CNN’s Transformation to Real-Time Data Pipelines
CNN’s dramatic pipeline transformation also gave it accelerated access to analytics. Over the past year, the multinational news channel and website, owned by Warner Bros. Discovery, has shifted to using real-time data pipelines for workloads that support critical parts of its content delivery strategy. The goal is to move the horizon of actionable data down “from hours to seconds” by replacing existing batch pipelines, noted JT Torrance, data engineer with Warner Bros. Discovery.

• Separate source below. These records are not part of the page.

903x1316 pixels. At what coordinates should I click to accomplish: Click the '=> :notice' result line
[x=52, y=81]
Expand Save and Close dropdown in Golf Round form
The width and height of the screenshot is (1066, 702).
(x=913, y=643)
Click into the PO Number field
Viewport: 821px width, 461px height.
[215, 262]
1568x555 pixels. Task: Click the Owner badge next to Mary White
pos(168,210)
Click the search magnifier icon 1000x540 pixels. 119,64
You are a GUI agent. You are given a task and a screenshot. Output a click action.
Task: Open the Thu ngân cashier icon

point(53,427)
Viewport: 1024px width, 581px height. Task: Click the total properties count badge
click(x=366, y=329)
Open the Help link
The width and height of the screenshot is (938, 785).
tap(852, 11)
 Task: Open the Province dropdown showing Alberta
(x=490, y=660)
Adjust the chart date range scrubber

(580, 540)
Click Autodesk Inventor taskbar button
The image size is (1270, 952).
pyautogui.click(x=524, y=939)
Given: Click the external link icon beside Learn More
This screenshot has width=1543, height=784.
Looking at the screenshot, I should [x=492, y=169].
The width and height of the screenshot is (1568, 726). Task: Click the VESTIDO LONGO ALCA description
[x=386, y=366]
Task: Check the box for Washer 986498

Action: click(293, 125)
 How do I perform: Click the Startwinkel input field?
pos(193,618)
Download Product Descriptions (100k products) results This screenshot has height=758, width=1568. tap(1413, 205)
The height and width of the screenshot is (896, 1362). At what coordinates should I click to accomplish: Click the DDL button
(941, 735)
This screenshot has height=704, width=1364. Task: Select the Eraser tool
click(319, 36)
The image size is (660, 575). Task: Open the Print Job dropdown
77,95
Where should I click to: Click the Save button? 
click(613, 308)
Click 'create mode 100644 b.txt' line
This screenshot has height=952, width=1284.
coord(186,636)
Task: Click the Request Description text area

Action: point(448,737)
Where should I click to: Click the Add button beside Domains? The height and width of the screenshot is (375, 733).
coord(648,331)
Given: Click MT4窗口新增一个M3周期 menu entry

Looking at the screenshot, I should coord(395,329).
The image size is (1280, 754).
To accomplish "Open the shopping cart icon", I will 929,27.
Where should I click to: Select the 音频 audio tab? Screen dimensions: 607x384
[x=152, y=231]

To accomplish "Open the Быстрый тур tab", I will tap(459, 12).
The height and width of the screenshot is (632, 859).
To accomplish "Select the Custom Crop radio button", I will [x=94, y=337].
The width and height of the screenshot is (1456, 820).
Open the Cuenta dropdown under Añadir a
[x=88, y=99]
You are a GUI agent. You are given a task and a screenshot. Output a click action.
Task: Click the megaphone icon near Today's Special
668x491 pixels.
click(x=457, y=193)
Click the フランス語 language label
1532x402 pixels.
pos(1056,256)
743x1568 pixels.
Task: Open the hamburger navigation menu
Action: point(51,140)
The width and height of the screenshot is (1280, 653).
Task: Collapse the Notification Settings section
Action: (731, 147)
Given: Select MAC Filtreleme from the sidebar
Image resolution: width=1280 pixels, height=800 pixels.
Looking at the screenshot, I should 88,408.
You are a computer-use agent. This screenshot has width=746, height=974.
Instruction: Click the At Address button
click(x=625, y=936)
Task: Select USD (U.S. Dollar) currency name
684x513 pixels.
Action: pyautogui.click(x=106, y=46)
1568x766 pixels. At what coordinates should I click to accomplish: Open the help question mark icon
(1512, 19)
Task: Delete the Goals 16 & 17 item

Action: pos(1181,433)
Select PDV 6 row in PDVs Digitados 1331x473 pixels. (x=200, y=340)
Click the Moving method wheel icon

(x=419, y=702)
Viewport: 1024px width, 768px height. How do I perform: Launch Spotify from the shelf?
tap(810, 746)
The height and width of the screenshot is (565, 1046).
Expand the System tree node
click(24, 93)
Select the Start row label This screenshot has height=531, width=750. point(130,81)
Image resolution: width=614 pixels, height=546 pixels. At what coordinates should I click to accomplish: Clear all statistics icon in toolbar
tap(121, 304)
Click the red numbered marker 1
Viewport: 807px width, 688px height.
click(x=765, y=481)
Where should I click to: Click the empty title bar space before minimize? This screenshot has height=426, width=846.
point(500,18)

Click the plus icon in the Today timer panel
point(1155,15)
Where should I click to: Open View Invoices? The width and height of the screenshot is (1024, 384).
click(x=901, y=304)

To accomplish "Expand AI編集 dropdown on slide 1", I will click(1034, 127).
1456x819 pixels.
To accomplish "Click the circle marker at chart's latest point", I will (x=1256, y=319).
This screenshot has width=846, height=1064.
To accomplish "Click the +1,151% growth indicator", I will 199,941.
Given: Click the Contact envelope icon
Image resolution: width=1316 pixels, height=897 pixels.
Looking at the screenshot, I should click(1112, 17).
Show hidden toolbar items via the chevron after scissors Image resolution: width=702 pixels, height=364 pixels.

“We will move around 100 terabytes of data a day across about 600,000 queries from our various partners,” said Zach Lancaster, engineering manager of Warner Bros. Discovery. Now, with its scalable and newly managed pipeline, CNN can scrape the data for core use cases and prioritize workloads that drive the most business value.
Key Steps to Transform Your Data Pipeline
As user-friendly as the Snowflake platform is, IT leaders still need a clear strategy in mind as they improve their data pipelines. For starters, “think about how you can bring your stakeholders on board. You want them to become the ultimate stewards of the process,” Lancaster said.
Engaging stakeholders ensures that the pipeline transformation aligns with business goals and receives the necessary support for successful implementation.
Second, revisit your use cases. “Platforms develop over the years, as does your business, so try to re-evaluate your use cases and dial back your system,” Torrance advised. This approach can help with cost optimization and ensure that the pipeline meets current business needs.
Third, “make sure you understand the ask of each request and how you expect to use it over time in your data pipeline,” Lancaster said. Clear understanding of requests ensures that the pipeline is designed to handle future demands and remains flexible enough to accommodate changes.
Cross-Functional and Centralized Pipelines
If a company is redesigning its data pipeline, it needs to be cross-functional and serve the most central parts of the business. Consider “machine-to-machine use cases,” as these are important for interoperability within your entire tech stack.
Finally, remember that more intricate systems aren’t always better. “Think carefully. Just because I have a request, do I need to accomplish it? And does the added complexity add value to the business, or does it do a disservice to the stakeholder?” Lancaster said. This consideration ensures that the pipeline remains efficient and aligned with business objectives.
Conclusion
The Snowflake Summit 2024 highlighted the transformative potential of generative AI for businesses. By leveraging new tools and collaborations with NVIDIA, Snowflake is enabling companies to build robust, scalable, and efficient data pipelines. As organizations continue to navigate the complexities of data management, adopting flexible and scalable solutions like those offered by Snowflake will be key to maintaining a competitive advantage. Engaging stakeholders, revisiting use cases, and understanding requests are crucial steps in this transformation process.
Final Thoughts
As the era of enterprise AI unfolds, businesses must adapt to rapidly advancing technologies to stay ahead. By focusing on efficient pipeline management and leveraging advanced technologies, businesses can unlock the full potential of their data and drive innovation, ensuring they remain competitive in an ever-evolving landscape.